RunJettyRun handles JNDI. Just tick the Show Advanced Options, then
choose JNDI. Make sure your Jetty JNDI configuration matches your Jetty
version. I think Jetty 7+ changed package names.
On 04/25/2014 08:40 AM, Michael Gentry wrote:
Hi Tim,
RunJettyRun uses plain Jetty and not Jetty+ (which includes the JNDI
extension). What I do in my development is use the Jetty Maven plugin and
then just use Maven to run Jetty. Has worked pretty well so far for me.
On Thu, Apr 24, 2014 at 9:38 PM, D Tim Cummings <[email protected]> wrote:
Hi
I am using cayenne in a tapestry project and my final deployment will be
in Tomcat 7 using JNDI for defining the data source. I am developing in
Eclipse 4.3.1 and would like my development environment to be as close to
deployment as possible. What is the recommended way of using JNDI in
development.
I have tried the instructions on
http://tynamo.org/Developing+with+Tomcat+and+Eclipse
using sysdeo tomcat plugin for eclipse. I haven't been able to get it to
read the jndi information.
Apr 25, 2014 11:25:40 AM org.apache.catalina.deploy.NamingResources
addResource
WARNING: Failed to create MBean for naming resource [null]
I have tried using RunJettyRun but get.
Exception happened when loading Jetty.xml:
java.lang.ClassNotFoundException: org.eclipse.jetty.plus.jndi.Resource
RunJettyRun works great when I configure cayenne-project.xml to
XMLPoolingDataSourceFactory but I don't want to have to keep switching
between this and JNDI when ready to deploy. I would also prefer to use
tomcat in dev so it is same as prod.
JNDI works great when I build a war file and deploy to tomcat but that
would slow my development if I had to do that every time.

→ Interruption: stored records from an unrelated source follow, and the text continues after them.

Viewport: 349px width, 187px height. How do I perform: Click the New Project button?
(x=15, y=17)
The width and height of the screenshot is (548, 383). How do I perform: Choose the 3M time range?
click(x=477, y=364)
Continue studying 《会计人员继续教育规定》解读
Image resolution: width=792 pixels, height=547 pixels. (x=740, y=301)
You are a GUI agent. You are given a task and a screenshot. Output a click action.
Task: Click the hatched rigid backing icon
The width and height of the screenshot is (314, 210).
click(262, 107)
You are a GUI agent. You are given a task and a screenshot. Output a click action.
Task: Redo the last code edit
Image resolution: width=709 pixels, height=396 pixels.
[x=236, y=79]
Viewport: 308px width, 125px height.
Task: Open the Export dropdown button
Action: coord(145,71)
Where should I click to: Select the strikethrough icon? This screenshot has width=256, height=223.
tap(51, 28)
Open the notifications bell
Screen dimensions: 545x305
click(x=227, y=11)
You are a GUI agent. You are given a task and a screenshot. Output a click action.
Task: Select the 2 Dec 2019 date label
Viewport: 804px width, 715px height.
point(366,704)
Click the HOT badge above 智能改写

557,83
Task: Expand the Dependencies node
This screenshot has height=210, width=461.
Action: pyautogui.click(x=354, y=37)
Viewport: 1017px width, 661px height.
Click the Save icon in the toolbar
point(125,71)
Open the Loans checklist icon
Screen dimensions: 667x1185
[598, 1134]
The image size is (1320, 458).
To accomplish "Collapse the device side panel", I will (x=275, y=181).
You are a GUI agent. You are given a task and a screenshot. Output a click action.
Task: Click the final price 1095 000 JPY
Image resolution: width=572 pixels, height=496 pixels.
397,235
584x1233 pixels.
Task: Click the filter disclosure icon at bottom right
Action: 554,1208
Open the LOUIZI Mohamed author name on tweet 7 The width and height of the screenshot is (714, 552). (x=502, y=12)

I don't necessarily have to solve these problems if you can recommend an
alternative way of keeping database config separate to the war. The war
will be deployed by unskilled users on Windows and skilled users on Linux
and Mac so I am trying to keep the steps to deploy simple and not hard code
absolute paths of properties files into my app.